13

I have a table of Producers and a table of Products, both of which are of the form:

  • Id - int, Primary key
  • Name - nvarchar

A Producer can carry multiple Products, so I was going to create a table called ProducerDetails that would have:

  • ProducerId - int, Foreign key to Producers.Id
  • ProductId - int, Foreign key to Products.Id

Would it be better database design to have an additional Id (int, Primary key) column in my ProducerDetails table?

I'm using SQL Server 2008 R2.

The relationship between these tables is many-to-many. A producer can carry multiple types of products, and the same product could be produced by multiple different producers.

2 Answers 2

7

For a many-to-many relationship, your best bet is to use a join table.

create table Producer
(
    id int identity(1, 1) not null primary key clustered,
    Name varchar(100) not null
)
go

create table Product
(
    id int identity(1, 1) not null primary key clustered,
    Name varchar(100) not null
)
go

create table ProductProducer
(
    ProductId int not null foreign key references Product(id),
    ProducerId int not null foreign key references Producer(id)
)
go

-- adding the primary key also ensures uniqueness
alter table ProductProducer
add constraint PK_ProductProducer 
primary key (ProductId, ProducerId)
go

If you decide to go with the join table, you won't need to have an additional key, as the combination of ProductId/ProducerId would ultimately be unique.

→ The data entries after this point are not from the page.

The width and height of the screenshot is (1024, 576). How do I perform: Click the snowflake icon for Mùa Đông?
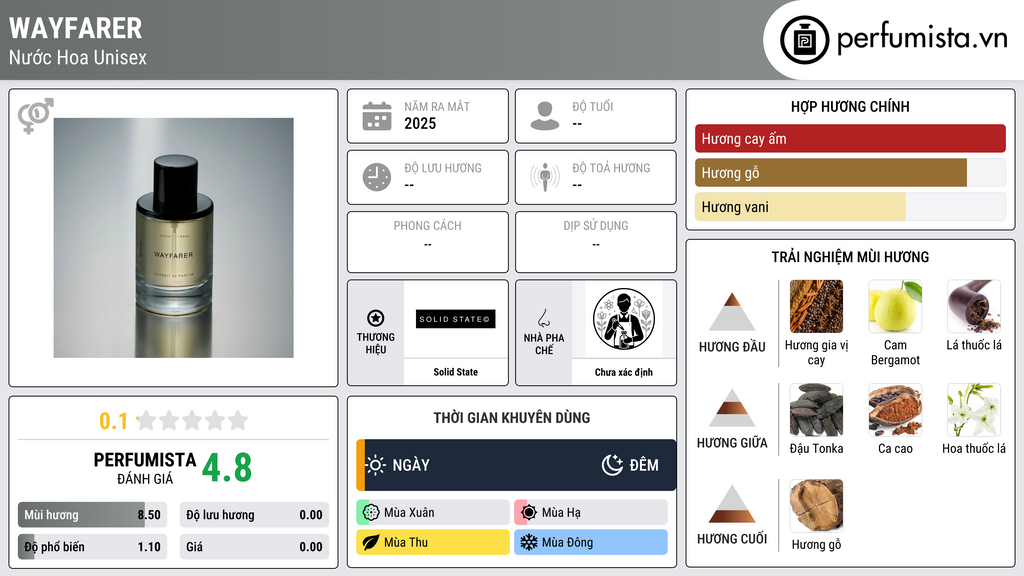tap(528, 542)

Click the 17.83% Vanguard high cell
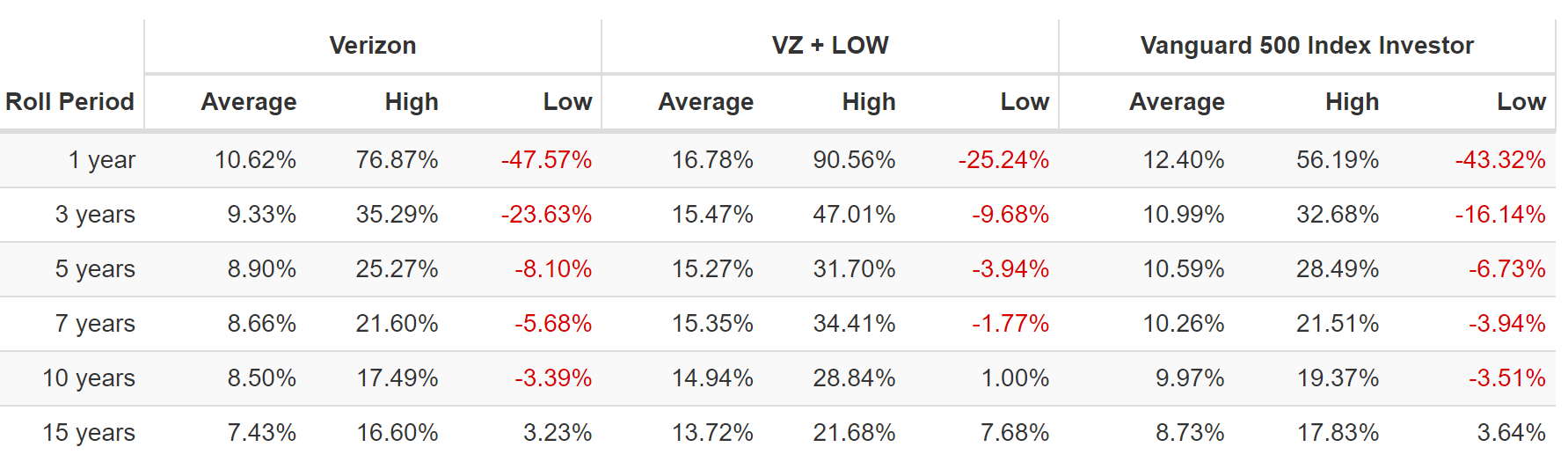click(x=1338, y=433)
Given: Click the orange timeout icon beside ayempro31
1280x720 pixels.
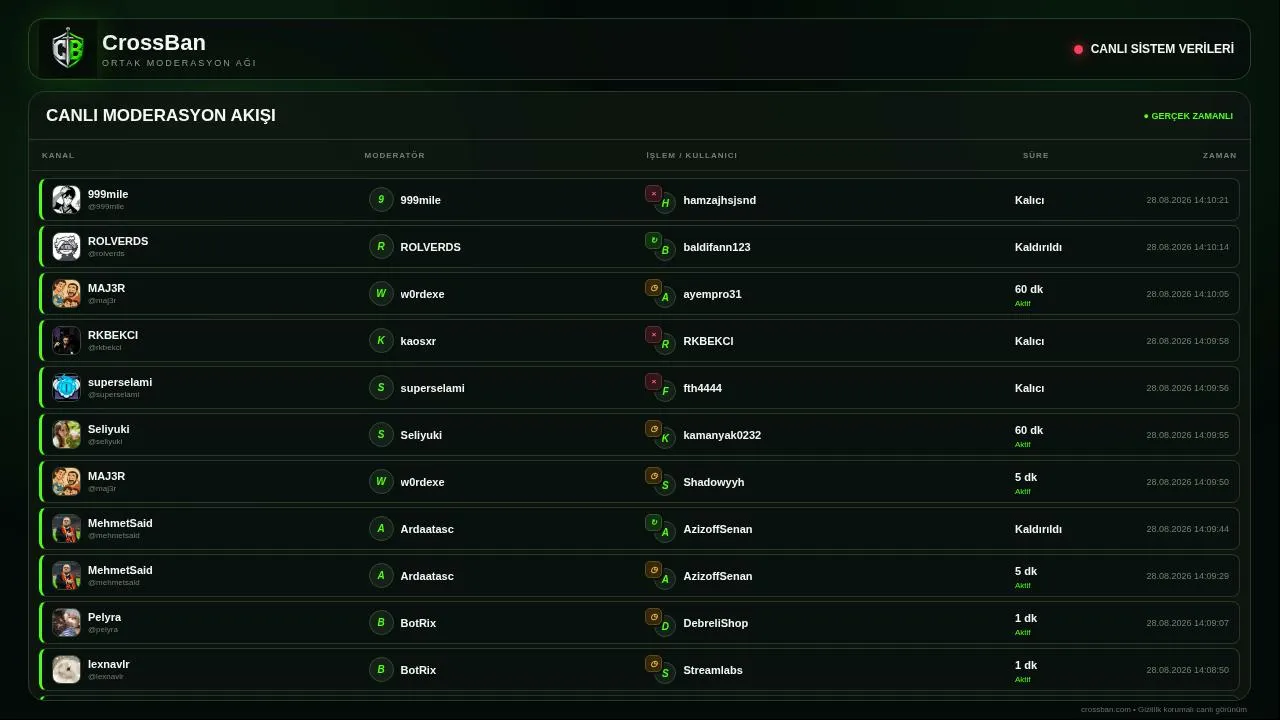Looking at the screenshot, I should click(653, 288).
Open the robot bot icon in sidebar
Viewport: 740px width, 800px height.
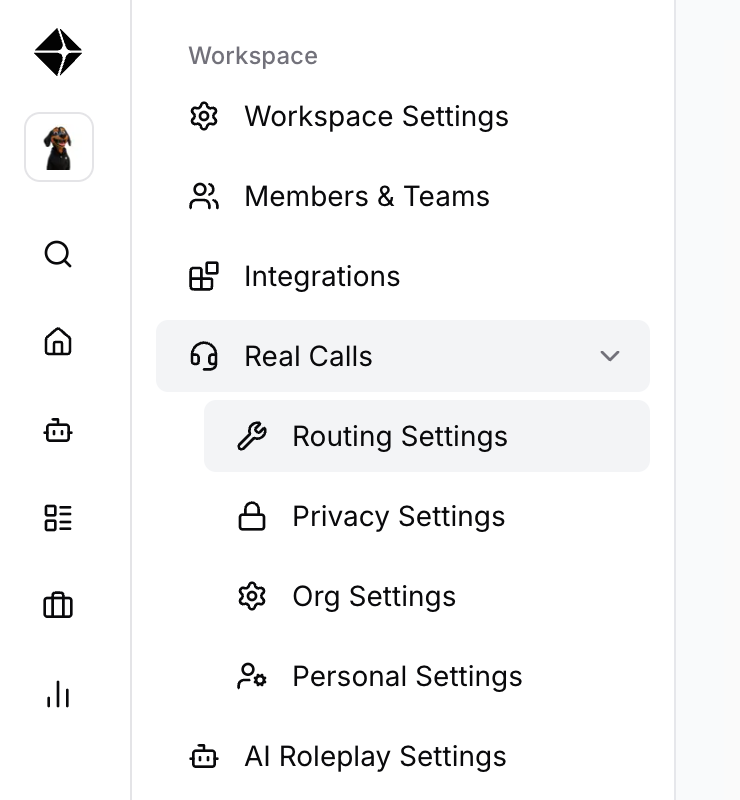coord(58,431)
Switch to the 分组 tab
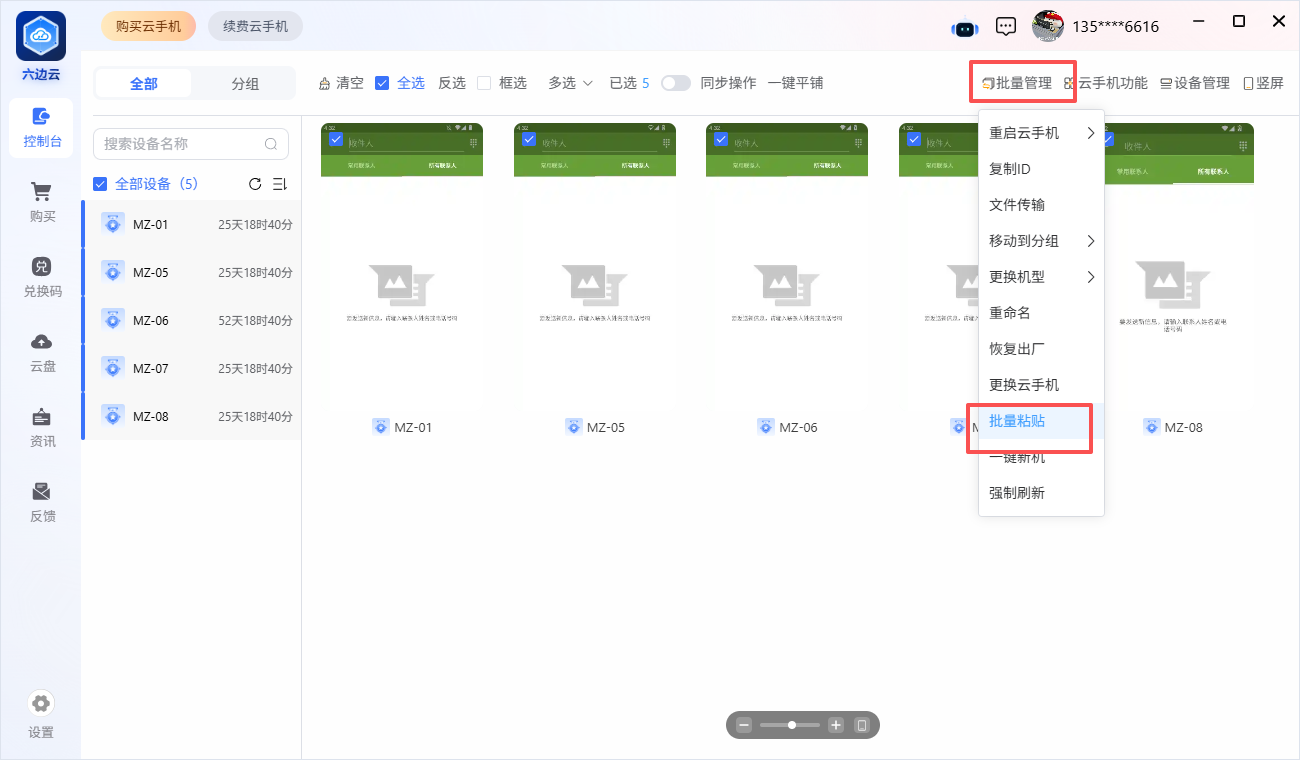The image size is (1300, 760). pos(245,84)
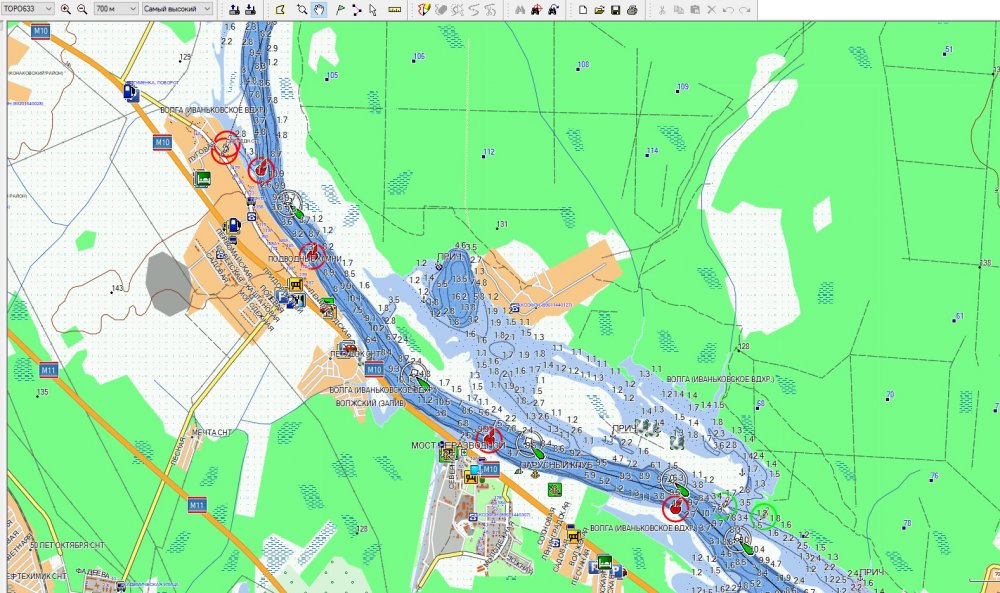This screenshot has width=1000, height=593.
Task: Click the Open file folder button
Action: [599, 9]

You could use them as a composite key, so you wouldn't need that additional Id field in ProductProducer.

0
8

No, there is no value in adding an additional "primary key" to this table. Your joins are only ever going to refer to ProducerID and ProductID, so it is just dead weight. IMHO.

Though I agree with @Shark that the join table doesn't even seem to be needed here, unless you are going out of your way to not change the schema of the existing tables in any way.

As an aside, I also think it is worthwhile to name your primary identifier in full (e.g. Products.ProductID instead of Products.ID) so that the identifier is consistently named throughout the schema.